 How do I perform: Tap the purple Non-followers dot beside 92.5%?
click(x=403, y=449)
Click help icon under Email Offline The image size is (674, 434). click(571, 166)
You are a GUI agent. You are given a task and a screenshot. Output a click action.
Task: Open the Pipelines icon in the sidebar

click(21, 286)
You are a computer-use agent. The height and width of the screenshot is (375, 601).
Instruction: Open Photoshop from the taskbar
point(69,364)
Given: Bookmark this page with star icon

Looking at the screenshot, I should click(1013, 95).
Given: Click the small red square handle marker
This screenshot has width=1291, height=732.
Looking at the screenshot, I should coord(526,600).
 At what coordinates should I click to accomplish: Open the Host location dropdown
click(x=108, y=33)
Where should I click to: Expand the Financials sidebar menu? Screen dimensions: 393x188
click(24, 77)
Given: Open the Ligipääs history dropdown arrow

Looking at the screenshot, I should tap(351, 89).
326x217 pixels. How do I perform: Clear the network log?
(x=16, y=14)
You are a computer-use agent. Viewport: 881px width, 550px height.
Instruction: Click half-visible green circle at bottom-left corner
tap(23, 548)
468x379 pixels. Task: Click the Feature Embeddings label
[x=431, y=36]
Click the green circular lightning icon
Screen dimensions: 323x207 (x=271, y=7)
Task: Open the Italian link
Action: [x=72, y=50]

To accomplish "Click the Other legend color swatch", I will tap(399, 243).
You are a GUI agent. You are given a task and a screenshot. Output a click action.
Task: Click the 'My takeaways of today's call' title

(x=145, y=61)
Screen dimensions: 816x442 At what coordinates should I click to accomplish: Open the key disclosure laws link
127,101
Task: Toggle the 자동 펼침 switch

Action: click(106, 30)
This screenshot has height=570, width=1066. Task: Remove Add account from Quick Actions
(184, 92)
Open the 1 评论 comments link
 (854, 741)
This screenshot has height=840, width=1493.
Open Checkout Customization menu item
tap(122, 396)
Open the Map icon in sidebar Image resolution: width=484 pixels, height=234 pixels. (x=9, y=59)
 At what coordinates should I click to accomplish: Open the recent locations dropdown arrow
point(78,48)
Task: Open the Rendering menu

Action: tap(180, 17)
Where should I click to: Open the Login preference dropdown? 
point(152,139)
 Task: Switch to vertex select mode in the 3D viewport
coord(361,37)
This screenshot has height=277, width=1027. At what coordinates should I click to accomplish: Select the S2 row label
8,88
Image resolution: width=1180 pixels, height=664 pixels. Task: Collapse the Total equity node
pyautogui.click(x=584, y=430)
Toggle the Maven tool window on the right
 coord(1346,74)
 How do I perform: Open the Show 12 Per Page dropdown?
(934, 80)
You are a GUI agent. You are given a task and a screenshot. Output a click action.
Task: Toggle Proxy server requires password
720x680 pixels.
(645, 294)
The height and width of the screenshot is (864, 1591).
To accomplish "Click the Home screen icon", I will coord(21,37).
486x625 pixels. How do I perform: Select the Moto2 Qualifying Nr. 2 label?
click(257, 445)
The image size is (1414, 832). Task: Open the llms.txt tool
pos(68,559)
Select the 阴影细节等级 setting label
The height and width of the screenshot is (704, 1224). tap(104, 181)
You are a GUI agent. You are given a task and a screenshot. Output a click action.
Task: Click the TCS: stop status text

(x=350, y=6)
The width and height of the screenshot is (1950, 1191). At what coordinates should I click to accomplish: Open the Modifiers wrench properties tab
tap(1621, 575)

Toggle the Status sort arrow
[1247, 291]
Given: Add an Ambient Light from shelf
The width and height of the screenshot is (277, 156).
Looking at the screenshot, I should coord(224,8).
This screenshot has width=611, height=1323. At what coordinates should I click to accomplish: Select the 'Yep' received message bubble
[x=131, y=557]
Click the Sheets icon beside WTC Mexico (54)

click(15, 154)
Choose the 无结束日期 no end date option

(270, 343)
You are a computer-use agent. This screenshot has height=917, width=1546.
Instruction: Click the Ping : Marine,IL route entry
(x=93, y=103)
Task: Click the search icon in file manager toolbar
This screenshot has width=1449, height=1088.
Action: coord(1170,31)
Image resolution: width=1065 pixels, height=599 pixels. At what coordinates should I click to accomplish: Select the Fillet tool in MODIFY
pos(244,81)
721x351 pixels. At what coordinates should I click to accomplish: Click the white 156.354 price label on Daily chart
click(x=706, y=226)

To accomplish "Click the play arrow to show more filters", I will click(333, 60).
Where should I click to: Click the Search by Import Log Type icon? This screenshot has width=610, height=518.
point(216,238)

# Exercise aim
Please revise all the rows above so that "computer-use agent" becomes "desktop agent" wherever it occurs, leaving everything else unchanged.

# Exercise answer
 How do I perform: Tap the purple Non-followers dot beside 92.5%?
click(x=403, y=449)
Click help icon under Email Offline The image size is (674, 434). click(571, 166)
You are a GUI agent. You are given a task and a screenshot. Output a click action.
Task: Open the Pipelines icon in the sidebar

click(21, 286)
You are a desktop agent. The height and width of the screenshot is (375, 601).
Instruction: Open Photoshop from the taskbar
point(69,364)
Given: Bookmark this page with star icon

Looking at the screenshot, I should click(1013, 95).
Given: Click the small red square handle marker
This screenshot has width=1291, height=732.
Looking at the screenshot, I should coord(526,600).
 At what coordinates should I click to accomplish: Open the Host location dropdown
click(x=108, y=33)
Where should I click to: Expand the Financials sidebar menu? Screen dimensions: 393x188
click(24, 77)
Given: Open the Ligipääs history dropdown arrow

Looking at the screenshot, I should tap(351, 89).
326x217 pixels. How do I perform: Clear the network log?
(x=16, y=14)
You are a desktop agent. Viewport: 881px width, 550px height.
Instruction: Click half-visible green circle at bottom-left corner
tap(23, 548)
468x379 pixels. Task: Click the Feature Embeddings label
[x=431, y=36]
Click the green circular lightning icon
Screen dimensions: 323x207 (x=271, y=7)
Task: Open the Italian link
Action: [x=72, y=50]

To accomplish "Click the Other legend color swatch", I will tap(399, 243).
You are a GUI agent. You are given a task and a screenshot. Output a click action.
Task: Click the 'My takeaways of today's call' title

(x=145, y=61)
Screen dimensions: 816x442 At what coordinates should I click to accomplish: Open the key disclosure laws link
127,101
Task: Toggle the 자동 펼침 switch

Action: click(106, 30)
This screenshot has height=570, width=1066. Task: Remove Add account from Quick Actions
(184, 92)
Open the 1 评论 comments link
 (854, 741)
This screenshot has height=840, width=1493.
Open Checkout Customization menu item
tap(122, 396)
Open the Map icon in sidebar Image resolution: width=484 pixels, height=234 pixels. (x=9, y=59)
 At what coordinates should I click to accomplish: Open the recent locations dropdown arrow
point(78,48)
Task: Open the Rendering menu

Action: tap(180, 17)
Where should I click to: Open the Login preference dropdown? 
point(152,139)
 Task: Switch to vertex select mode in the 3D viewport
coord(361,37)
This screenshot has height=277, width=1027. At what coordinates should I click to accomplish: Select the S2 row label
8,88
Image resolution: width=1180 pixels, height=664 pixels. Task: Collapse the Total equity node
pyautogui.click(x=584, y=430)
Toggle the Maven tool window on the right
 coord(1346,74)
 How do I perform: Open the Show 12 Per Page dropdown?
(934, 80)
You are a GUI agent. You are given a task and a screenshot. Output a click action.
Task: Toggle Proxy server requires password
720x680 pixels.
(645, 294)
The height and width of the screenshot is (864, 1591).
To accomplish "Click the Home screen icon", I will coord(21,37).
486x625 pixels. How do I perform: Select the Moto2 Qualifying Nr. 2 label?
click(257, 445)
The image size is (1414, 832). Task: Open the llms.txt tool
pos(68,559)
Select the 阴影细节等级 setting label
The height and width of the screenshot is (704, 1224). tap(104, 181)
You are a GUI agent. You are given a task and a screenshot. Output a click action.
Task: Click the TCS: stop status text

(x=350, y=6)
The width and height of the screenshot is (1950, 1191). At what coordinates should I click to accomplish: Open the Modifiers wrench properties tab
tap(1621, 575)

Toggle the Status sort arrow
[1247, 291]
Given: Add an Ambient Light from shelf
The width and height of the screenshot is (277, 156).
Looking at the screenshot, I should coord(224,8).
This screenshot has width=611, height=1323. At what coordinates should I click to accomplish: Select the 'Yep' received message bubble
[x=131, y=557]
Click the Sheets icon beside WTC Mexico (54)

click(15, 154)
Choose the 无结束日期 no end date option

(270, 343)
You are a desktop agent. This screenshot has height=917, width=1546.
Instruction: Click the Ping : Marine,IL route entry
(x=93, y=103)
Task: Click the search icon in file manager toolbar
This screenshot has width=1449, height=1088.
Action: coord(1170,31)
Image resolution: width=1065 pixels, height=599 pixels. At what coordinates should I click to accomplish: Select the Fillet tool in MODIFY
pos(244,81)
721x351 pixels. At what coordinates should I click to accomplish: Click the white 156.354 price label on Daily chart
click(x=706, y=226)

To accomplish "Click the play arrow to show more filters", I will click(333, 60).
Where should I click to: Click the Search by Import Log Type icon? This screenshot has width=610, height=518.
point(216,238)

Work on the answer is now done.